What you are asked to do: Your answer must be an exact copy of the listing.

Study material:

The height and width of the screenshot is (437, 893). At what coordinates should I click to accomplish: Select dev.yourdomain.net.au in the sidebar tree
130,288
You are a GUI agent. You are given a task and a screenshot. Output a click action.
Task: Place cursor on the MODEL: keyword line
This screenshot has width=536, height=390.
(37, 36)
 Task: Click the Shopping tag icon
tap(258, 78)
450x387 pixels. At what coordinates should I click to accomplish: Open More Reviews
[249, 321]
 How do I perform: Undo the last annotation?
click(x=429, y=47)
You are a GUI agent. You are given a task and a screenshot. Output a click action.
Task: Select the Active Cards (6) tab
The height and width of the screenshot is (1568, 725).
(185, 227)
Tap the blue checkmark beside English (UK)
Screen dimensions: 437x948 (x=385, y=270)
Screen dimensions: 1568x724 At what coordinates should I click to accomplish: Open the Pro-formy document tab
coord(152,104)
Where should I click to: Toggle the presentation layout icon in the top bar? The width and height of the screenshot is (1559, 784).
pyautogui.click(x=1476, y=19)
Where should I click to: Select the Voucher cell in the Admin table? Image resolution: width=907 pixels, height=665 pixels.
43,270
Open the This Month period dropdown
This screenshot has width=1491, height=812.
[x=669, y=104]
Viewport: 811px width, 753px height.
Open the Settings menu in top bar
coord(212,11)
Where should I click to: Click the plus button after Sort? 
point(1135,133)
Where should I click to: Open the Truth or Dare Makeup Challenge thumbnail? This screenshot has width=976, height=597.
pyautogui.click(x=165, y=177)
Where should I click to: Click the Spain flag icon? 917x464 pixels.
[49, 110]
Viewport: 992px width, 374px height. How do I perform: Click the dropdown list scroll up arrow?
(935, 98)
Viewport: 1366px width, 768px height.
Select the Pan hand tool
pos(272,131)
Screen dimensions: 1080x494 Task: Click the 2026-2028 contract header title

Finished task:
The height and width of the screenshot is (437, 893). At what coordinates should I click to accomplish: Select dev.yourdomain.net.au in the sidebar tree
130,288
You are a GUI agent. You are given a task and a screenshot. Output a click action.
Task: Place cursor on the MODEL: keyword line
This screenshot has width=536, height=390.
(37, 36)
 Task: Click the Shopping tag icon
tap(258, 78)
450x387 pixels. At what coordinates should I click to accomplish: Open More Reviews
[249, 321]
 How do I perform: Undo the last annotation?
click(x=429, y=47)
You are a GUI agent. You are given a task and a screenshot. Output a click action.
Task: Select the Active Cards (6) tab
The height and width of the screenshot is (1568, 725).
(185, 227)
Tap the blue checkmark beside English (UK)
Screen dimensions: 437x948 (x=385, y=270)
Screen dimensions: 1568x724 At what coordinates should I click to accomplish: Open the Pro-formy document tab
coord(152,104)
Where should I click to: Toggle the presentation layout icon in the top bar? The width and height of the screenshot is (1559, 784).
pyautogui.click(x=1476, y=19)
Where should I click to: Select the Voucher cell in the Admin table? Image resolution: width=907 pixels, height=665 pixels.
43,270
Open the This Month period dropdown
This screenshot has width=1491, height=812.
[x=669, y=104]
Viewport: 811px width, 753px height.
Open the Settings menu in top bar
coord(212,11)
Where should I click to: Click the plus button after Sort? 
point(1135,133)
Where should I click to: Open the Truth or Dare Makeup Challenge thumbnail? This screenshot has width=976, height=597.
pyautogui.click(x=165, y=177)
Where should I click to: Click the Spain flag icon? 917x464 pixels.
[49, 110]
Viewport: 992px width, 374px height. How do I perform: Click the dropdown list scroll up arrow?
(935, 98)
Viewport: 1366px width, 768px height.
Select the Pan hand tool
pos(272,131)
Screen dimensions: 1080x494 Task: Click the 2026-2028 contract header title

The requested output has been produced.